Credit Suisse believes that the LNG oversupply will last for at least three more years. In a report on India’s gas sector published in January this year, the bank said the supply pressure should reduce in calendar year 2022 but only for a brief period as final investment decisions in calendar year 2018 and 2019 have been significantly higher and will contribute to supply from 2024 onwards.
“With the visibility of a sustained oversupply market, we expect low LNG prices to boost gas use in the industrial segment. In the near term, pressure on spot prices should further increase as the European gas inventories (where global excess so far was being sunk into) have already reached tops,” Credit Suisse said.
Gas demand in India grew at 5%/year over the past three years and Credit Suisse expects this to accelerate to 7-10%/year over the next five years thanks to the fertiliser sector demand growing at 9%/year, after plants have been converted to run on gas and imported urea has been replaced with domestic gas, with the revival of several inactive fertiliser plants (enabled by the expansion of the gas pipeline network) and significant expansion in the city gas network. In the fiscal 2019, India’s gas demand was 148mn m3/day, according to Credit Suisse estimates.
Credit Suisse’s top end 10%/year growth forecast hinges on surge in industrial demand with a stricter control on polluting units by the National Green Tribunal and higher utilisation of gas-based power plants if LNG prices slide further.
But the growth could be even higher if domestic gas supply growth is back-ended, it said. LNG import infrastructure is ready, with expanded capacity at the Dahej import terminal and two new terminals coming up on the west coast.
Coal to gas switch in Morbi, Gujarat
Morbi in the state of Gujarat is an example of how switching to natural gas in industry can effectively and immediately help to eliminate air and environmental pollution in industrial processes. The town of Morbi is a ceramic manufacturing hub with more than 900 active units. The use of coal gasifiers was making ambient air quality of the area very poor. The case of Morbi was highlighted by International Gas Union (IGU) in its Case studies in improving urban air quality – 2019 report published in December last year.
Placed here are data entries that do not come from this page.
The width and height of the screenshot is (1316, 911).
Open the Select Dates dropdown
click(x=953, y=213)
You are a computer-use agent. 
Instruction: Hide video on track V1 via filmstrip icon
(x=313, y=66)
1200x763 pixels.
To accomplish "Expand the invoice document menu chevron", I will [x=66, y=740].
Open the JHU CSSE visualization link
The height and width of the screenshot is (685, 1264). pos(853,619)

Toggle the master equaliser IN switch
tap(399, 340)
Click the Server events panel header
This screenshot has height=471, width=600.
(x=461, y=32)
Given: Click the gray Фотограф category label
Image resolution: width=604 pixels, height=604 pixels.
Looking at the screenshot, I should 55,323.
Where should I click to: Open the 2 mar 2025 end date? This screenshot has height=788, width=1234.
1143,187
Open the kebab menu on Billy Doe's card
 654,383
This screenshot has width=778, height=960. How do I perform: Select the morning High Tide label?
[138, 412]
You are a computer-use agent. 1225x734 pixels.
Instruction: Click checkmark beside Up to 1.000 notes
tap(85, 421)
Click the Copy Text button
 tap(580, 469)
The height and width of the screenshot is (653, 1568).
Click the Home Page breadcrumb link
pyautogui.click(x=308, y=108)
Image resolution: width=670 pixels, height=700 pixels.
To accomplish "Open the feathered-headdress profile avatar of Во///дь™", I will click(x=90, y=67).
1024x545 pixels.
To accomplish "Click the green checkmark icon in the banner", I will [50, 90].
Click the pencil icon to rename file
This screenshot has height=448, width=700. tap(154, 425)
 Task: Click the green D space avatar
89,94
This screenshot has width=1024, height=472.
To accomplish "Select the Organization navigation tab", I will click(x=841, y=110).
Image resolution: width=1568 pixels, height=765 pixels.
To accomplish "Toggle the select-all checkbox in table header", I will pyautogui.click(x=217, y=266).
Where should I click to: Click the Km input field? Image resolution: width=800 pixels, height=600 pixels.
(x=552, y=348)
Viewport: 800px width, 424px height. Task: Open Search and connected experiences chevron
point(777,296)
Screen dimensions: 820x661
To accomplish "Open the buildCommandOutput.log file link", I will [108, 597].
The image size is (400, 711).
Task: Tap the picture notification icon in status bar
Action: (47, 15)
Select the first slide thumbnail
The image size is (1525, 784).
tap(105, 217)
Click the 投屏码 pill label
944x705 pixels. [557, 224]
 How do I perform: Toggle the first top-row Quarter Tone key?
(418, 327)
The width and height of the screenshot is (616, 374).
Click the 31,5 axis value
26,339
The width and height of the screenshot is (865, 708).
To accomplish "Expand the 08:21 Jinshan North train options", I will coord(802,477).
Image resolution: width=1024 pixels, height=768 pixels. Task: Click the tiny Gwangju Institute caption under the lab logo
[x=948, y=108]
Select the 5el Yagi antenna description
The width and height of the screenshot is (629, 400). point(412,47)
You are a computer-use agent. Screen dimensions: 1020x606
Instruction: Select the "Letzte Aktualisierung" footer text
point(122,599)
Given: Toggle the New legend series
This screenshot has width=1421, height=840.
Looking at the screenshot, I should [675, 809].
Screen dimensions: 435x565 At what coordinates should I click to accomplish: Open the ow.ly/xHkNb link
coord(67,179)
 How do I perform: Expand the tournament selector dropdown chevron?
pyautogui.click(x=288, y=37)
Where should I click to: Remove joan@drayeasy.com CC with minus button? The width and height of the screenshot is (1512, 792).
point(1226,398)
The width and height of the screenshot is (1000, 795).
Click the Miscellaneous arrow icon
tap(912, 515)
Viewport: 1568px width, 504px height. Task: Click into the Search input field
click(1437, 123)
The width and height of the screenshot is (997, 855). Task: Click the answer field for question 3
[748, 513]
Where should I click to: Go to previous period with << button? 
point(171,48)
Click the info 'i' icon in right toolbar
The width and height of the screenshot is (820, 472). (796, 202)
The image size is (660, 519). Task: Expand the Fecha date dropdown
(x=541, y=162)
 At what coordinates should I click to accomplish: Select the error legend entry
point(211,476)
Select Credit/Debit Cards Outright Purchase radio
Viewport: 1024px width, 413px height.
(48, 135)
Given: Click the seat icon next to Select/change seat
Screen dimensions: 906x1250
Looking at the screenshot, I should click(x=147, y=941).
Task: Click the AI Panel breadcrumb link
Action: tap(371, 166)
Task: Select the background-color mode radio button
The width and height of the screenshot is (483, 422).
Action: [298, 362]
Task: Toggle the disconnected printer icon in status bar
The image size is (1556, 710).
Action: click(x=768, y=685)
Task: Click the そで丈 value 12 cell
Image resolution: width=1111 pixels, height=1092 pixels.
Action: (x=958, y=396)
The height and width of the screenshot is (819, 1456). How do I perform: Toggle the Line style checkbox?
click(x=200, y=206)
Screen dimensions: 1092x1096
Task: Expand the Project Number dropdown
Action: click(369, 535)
Ceramic tile manufacturing is a highly energy- and heat-intensive process. Morbi’s manufacturers have traditionally relied on coal gasification, a polluting technology, to fuel their production. Using coal was cheaper than natural gas, with widespread avoidance of environmental regulations.
In March last year, India’s National Green Tribunal (NGT) banned the use of gasification technology in the ceramic units of Morbi-Wankaner area and ordered Gujarat Pollution Control Board to close down all the coal gasifiers in the area. All the ceramic units of the area switched over to piped gas very quickly as Gujarat already has a very well-developed gas infrastructure.
The switch was facilitated by the existing pipeline infrastructure and supply in the region although a new 4.5-km pipeline was commissioned in order to boost the pressure, which had dropped with the sudden gas demand that NGT’s order had caused, IGU said.
A month after National Green Tribunal’s order, gas consumption in Morbi nearly doubled, from 2mn m3/day to almost 4mn m3/day, and it is expected to reach the 8mn m3/day in the future, the IGU report said. At the same time, coal consumption dropped by 900 mt/day, with the associated decrease in heavy vehicle movement, and saving of significant amounts of fresh water.
The switch to natural gas brought immediate results and translated into significantly improved air quality readings, with a 75% reduction in PM2.5 levels, 72% reduction in PM10, and an 85% reduction in SO2. In addition to the air quality improvement, there are significant other environmental benefits, including reduced water use and fewer trucks carrying coal, IGU said.